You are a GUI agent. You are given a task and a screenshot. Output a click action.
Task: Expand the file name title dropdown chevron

==

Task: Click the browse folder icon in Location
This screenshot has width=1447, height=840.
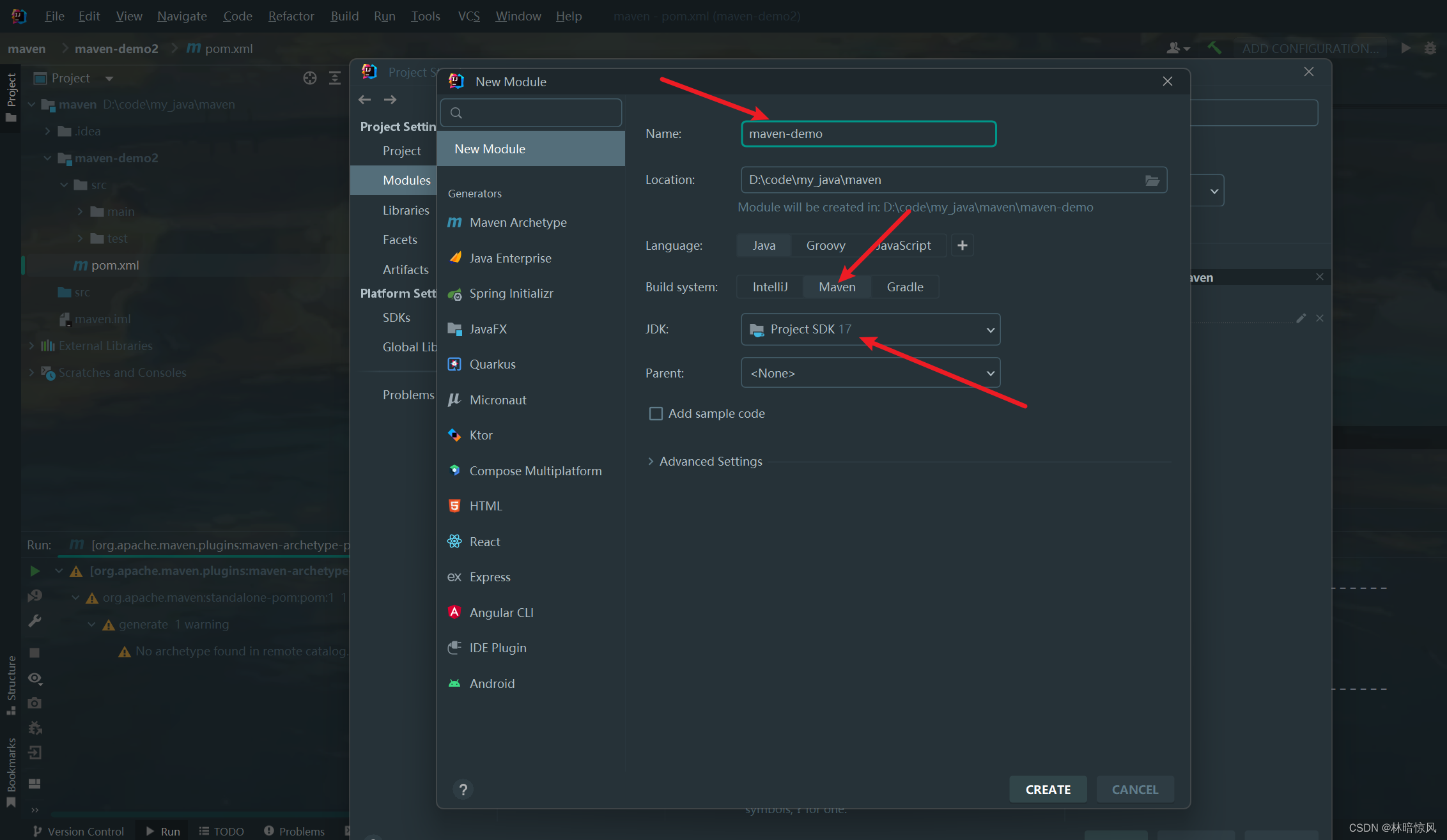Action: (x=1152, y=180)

...

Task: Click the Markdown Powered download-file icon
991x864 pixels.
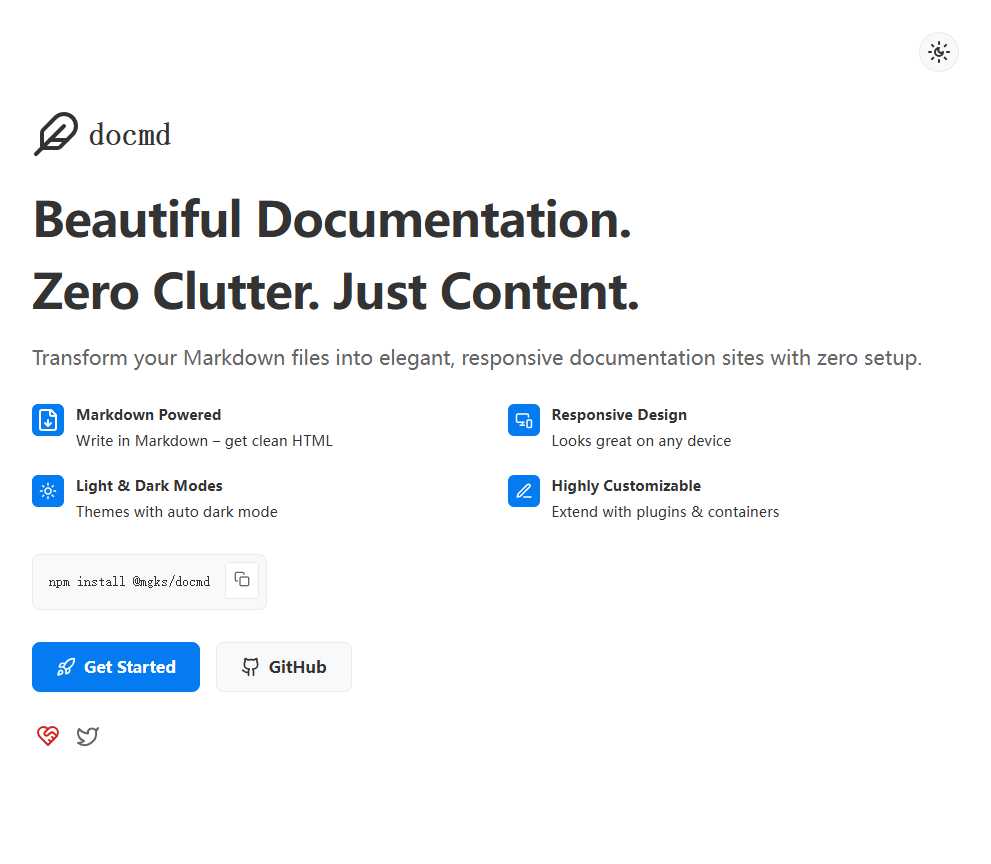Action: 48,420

▶ PROBLEM TO SOLVE
Copy out the data from the line with "Task: Click the browse" up to and including the line with "Action: (x=1152, y=180)", leaving out the pictures.

▶ TASK RESPONSE
Task: Click the browse folder icon in Location
This screenshot has width=1447, height=840.
Action: (x=1152, y=180)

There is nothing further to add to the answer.